▶ Text extract:
Seasons
- ← 20042006 →

= 2005 Red Bull Air Race World Series =

The 2005 Red Bull Air Race World Series was the third Red Bull Air Race World Series season. It began on April 8, 2005 and ended on October 8.

In the 2005 season, the RAF Kemble in the United Kingdom was replaced by Longleat and Reno, Nevada in the United States with San Francisco, California. The number of race locations grew from three to seven by adding Abu Dhabi in the United Arab Emirates, Rotterdam in the Netherlands, Zeltweg in Austria and Rock of Cashel in Ireland.

The previous year's competitors from the USA, Michael Goulian and Martin David, did not participate in the 2005 season. British Nigel Lamb joined the Red Bull Air Race from the Longleat leg onwards. American pilot Mike Mangold, won five of the seven races, became champion in 2005 with a total of 36 points followed by Hungarian Péter Besenyei (32 points). Kirby Chambliss from the United States, ranked on third place with 21 points.

▶ Short exercise:
Using the 2005 air race season text, answer the following:
(a) On what date did the season begin?
(b) Which location replaced Reno, Nevada?
(c) What total points did Mike Mangold earn?
The data that come next are not required.

▶ Available data:
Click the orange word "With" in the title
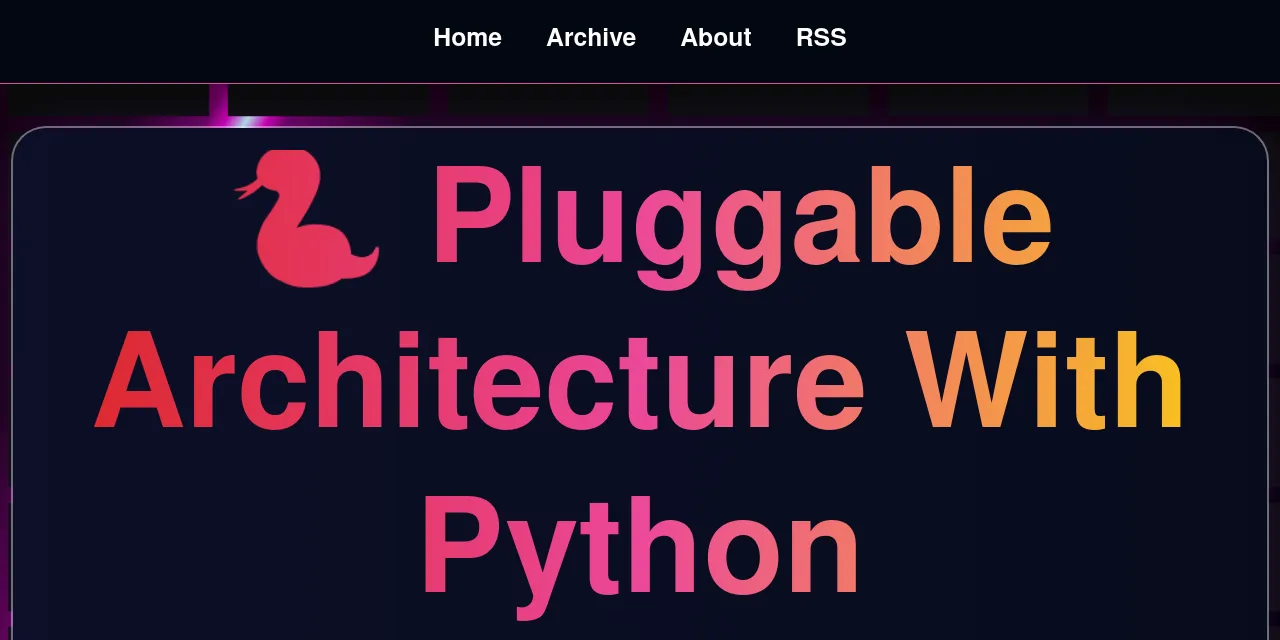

▶ Answer in full:
(a) April 8, 2005
(b) San Francisco, California
(c) 36 points